-- TEXT --
━━━━━━━━━━━━━━━━

The differences between these five variants of the double path heuristic are more obvious in Fig. 10, where we show the times at which the best-observed solutions were found. (In many cases, these gaps were of size zero, and would therefore result in early termination.) This further demonstrates the superiority of using vertex filtering in conjunction with the furthest-first rule, where mean run times have fallen to less than ten seconds in all cases.

Table 2 shows the performance of the double path heuristic (using vertex filtering and the furthest-first rule) with our five chosen cities. Here, CPU times again indicate entire runs; however, we note that when solutions of length k were achieved, this tended to occur in the early stages, so run times will be much shorter in these cases. The results show that the solutions returned by the double path heuristic are consistently within just a few meters of the target k. Patterns consistent with the previous figures are also evident, with accuracy generally increasing with denser graphs and larger values for k. Higher values of k and higher network densities also result in longer run times, with London being the most notable example.

━━━━━━━━━━━━━━━━

-- SOURCE DATA --
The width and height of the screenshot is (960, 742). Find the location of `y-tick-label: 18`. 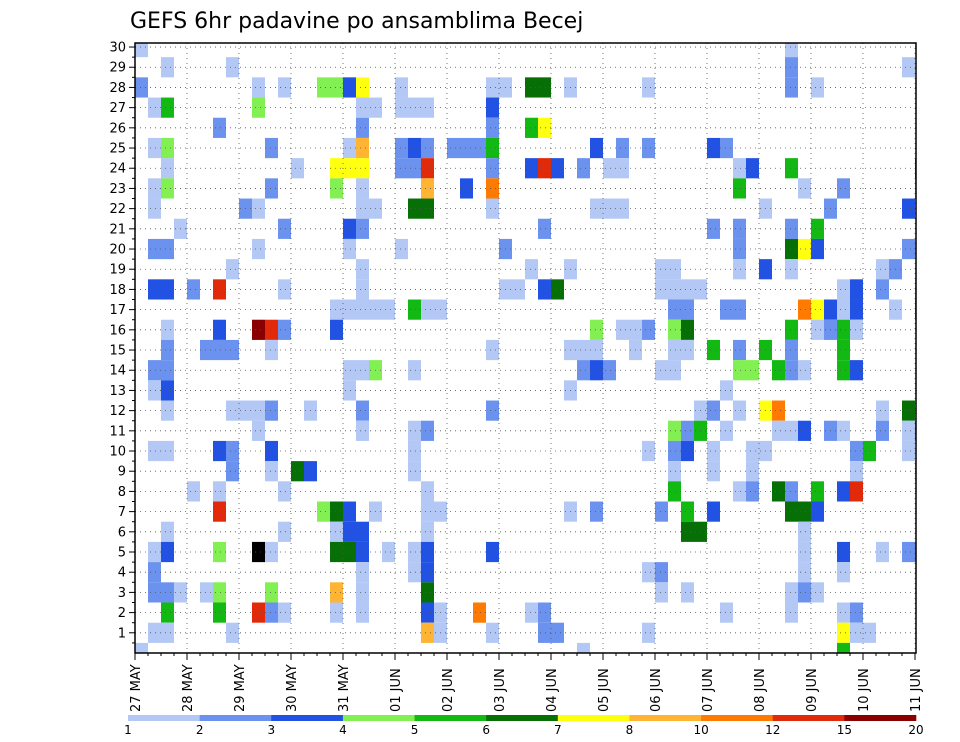

y-tick-label: 18 is located at coordinates (118, 290).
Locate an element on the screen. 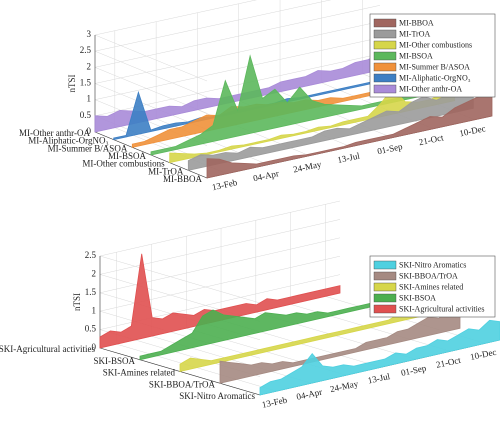 The height and width of the screenshot is (438, 500). series-axis-label: MI-Other combustions is located at coordinates (124, 164).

━━━━━━━━━━━━━━━━

-- ASSIGNMENT 1 --
Decide whether each statement agrees with the passage on the double path heuristic. Answer yes or no and quote the words of the passage that settle it.
(a) Using vertex filtering with the furthest-first rule brought mean run times under ten seconds in every case.
(b) Table 2 reports results for seven cities.
(c) Accuracy generally declines as the graphs become denser.
-- ASSIGNMENT 2 --
According to the passage on the double path heuristic, which city is the most notable example of longer run times?
-- ASSIGNMENT 3 --
Continue the passage on the double path heuristic with the sentences that would follow its last one.
The material has no connection to the passage on the double path heuristic.

-- WRITTEN REPLY 1 --
(a) Yes: "mean run times have fallen to less than ten seconds in all cases"
(b) No: "with our five chosen cities"
(c) No: "accuracy generally increasing with denser graphs and larger values for k"

-- WRITTEN REPLY 2 --
London.

-- WRITTEN REPLY 3 --
Table 2 also shows that run times with these instances can be approximately halved by using the additional preprocessing step of removing leaf vertices (as discussed at the start of Sect. 3). However, the removal of these vertices also results in fewer candidate solutions being considered by the algorithm. This brings slightly less accurate solutions, as shown.

4.3 Local search heuristic performance

In this section, we compare the performance of the double path and local search heuristics. In all cases, the double path heuristic variant used vertex filtering together with the furthest-first selection rule.

Three different variants of the local search heuristic are considered here. The first takes as an initial solution the best solution returned by the double path heuristic. The second uses the s-t-circuit generated by Bhandari’s method, where t is the vertex in G whose distance from the source s is closest to but not exceeding k/2. The final method is identical to the previous except that, instead of generating a shortest-path tree in each iteration of the local search procedure, a breadth-first search (BFS) tree is used instead. Note that BFS trees are generated in \(\mathcal {O}(n+m)\) time as opposed to the \(\mathcal {O}(m + n \log n)\) time required by Dijkstra’s algorithm. On the other hand, paths generated by BFS do not consider the weights of edges; instead, they simply minimise the number of edges in the paths. The changes in length caused by applications of the BFS neighbourhood operator therefore tend to vary more widely.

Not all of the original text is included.